(RECORDS):
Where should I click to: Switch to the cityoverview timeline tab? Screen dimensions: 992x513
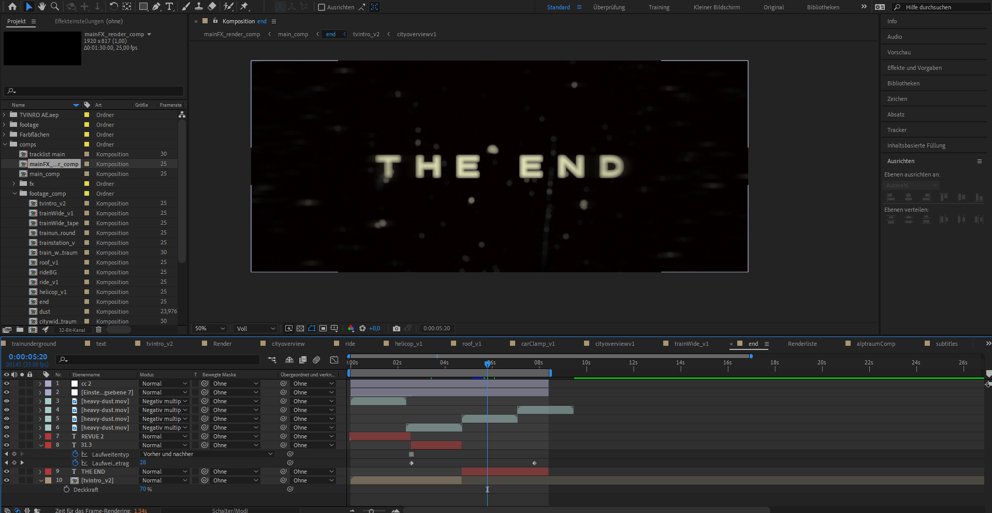click(288, 344)
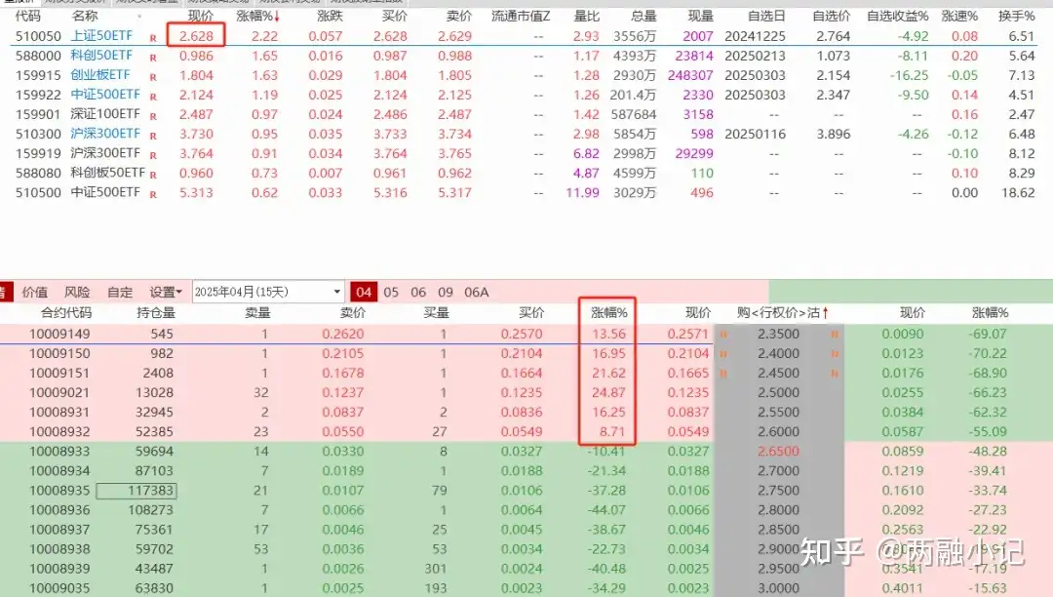Open the 风险 tab

coord(77,292)
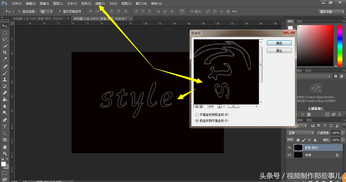Image resolution: width=346 pixels, height=182 pixels.
Task: Click the 确定 button in the dialog
Action: tap(279, 43)
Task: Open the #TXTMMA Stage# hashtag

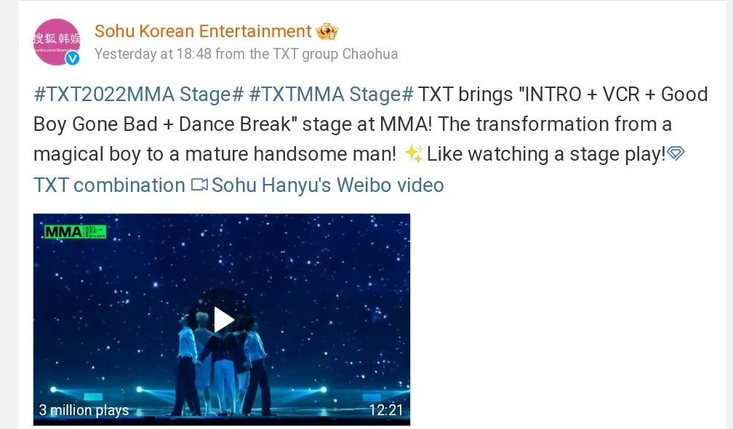Action: click(x=332, y=95)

(THE PROBLEM):
Repeat the records above exactly, without any pictures.

(RESPONSE TO THIS TASK):
Where should I click to: Switch to the cityoverview timeline tab? Screen dimensions: 992x513
click(288, 344)
Open the 风险 tab

coord(77,292)
Image resolution: width=346 pixels, height=182 pixels.
Task: Click the 确定 button in the dialog
Action: tap(279, 43)
Task: Open the #TXTMMA Stage# hashtag

Action: click(x=332, y=95)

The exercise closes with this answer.